コロコロ態度が変わる「朝令暮改」の人は嫌われる人の代表だ。しかし冷静に考えれば、これは変なことではない。なぜなら、人は本来、このような不合理な存在だからである。
そもそも他人は理解できない存在だ
私達は教育によって人は理知的で、合理的、進歩的な生き方をする存在であるかのように教えられてきた。しかし、はたしてそれは本当だろうか?
それは、世の中に存在する理屈では理解できない人を知れば、ますますその疑問を深めることになる。
例えば、損をすることが分かって不可解な行動をする人。自分が無実で裁かれると分かっていながら死地へ向かう人。
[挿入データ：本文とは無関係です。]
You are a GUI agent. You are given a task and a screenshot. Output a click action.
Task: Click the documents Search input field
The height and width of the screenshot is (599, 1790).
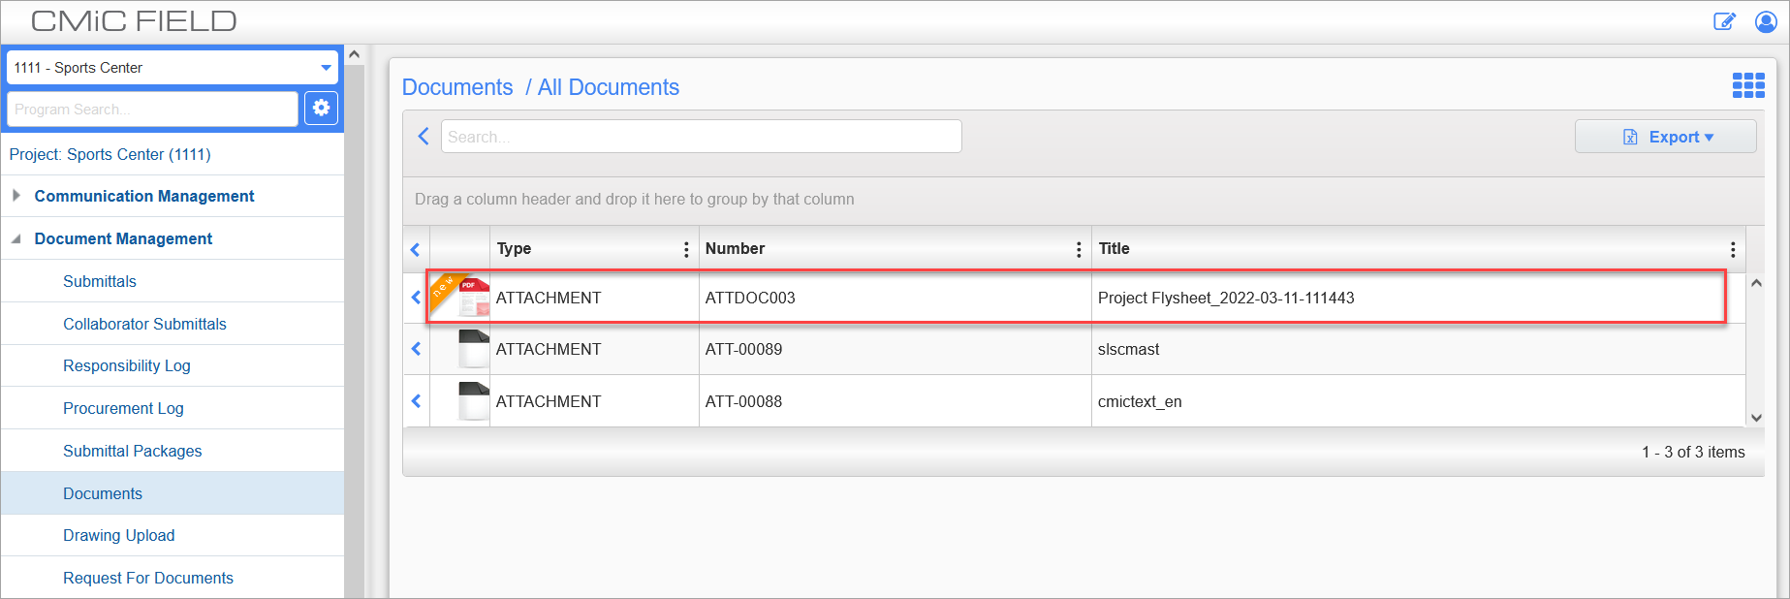pyautogui.click(x=701, y=137)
人の行動は謎であり、一貫性がなく、予想不能だ。人は機械とは違い、相反する思想を持ち、生きると同時に死に向かっている矛盾だらけの存在だ。
ある偉人が「智に働けば角が立つ、情に棹させば流される」と言ったように、人の行動動機は矛盾に満ち、ナゾだらけで不確かだ。
つまり、理屈そのものが通じない行動をしてしまう。それこそがまさに人なのだ。
「分からない」から「分かろう」と努力できる
だから人のすべてを理解する必要はない。分からないことはたくさんあっていい。その方が面白いし、人を知ろうとする意味がある。
何より、「人とはこんな存在である」と思い込まないことである。
そして、いつでもどこでも人は変わりうる。決して理解することはできない。そのことを謙虚に心に刻んでおく。それは家族でも恋人でも親友でも。どれだけ親しい人も例外はない。
そうすれば出会った人に失望させられず、気長く気ままに、そしてより深く。関わっていくことができるだろう。
最後に
人はそもそもが分からない。だからどんなに親しい人であれ。「分かった」気になってしまうと痛い目に遭う。
良い意味でも悪い意味でも、分からないところはあるし、そもそもすべてを分かる必要はない。自分は自分で人は人。結局はそれで、いいのである。
分からないまま程よく付き合うほうが、「分かった」つもりで付き合うよりも、ずっと安心なのは、確かなのだから。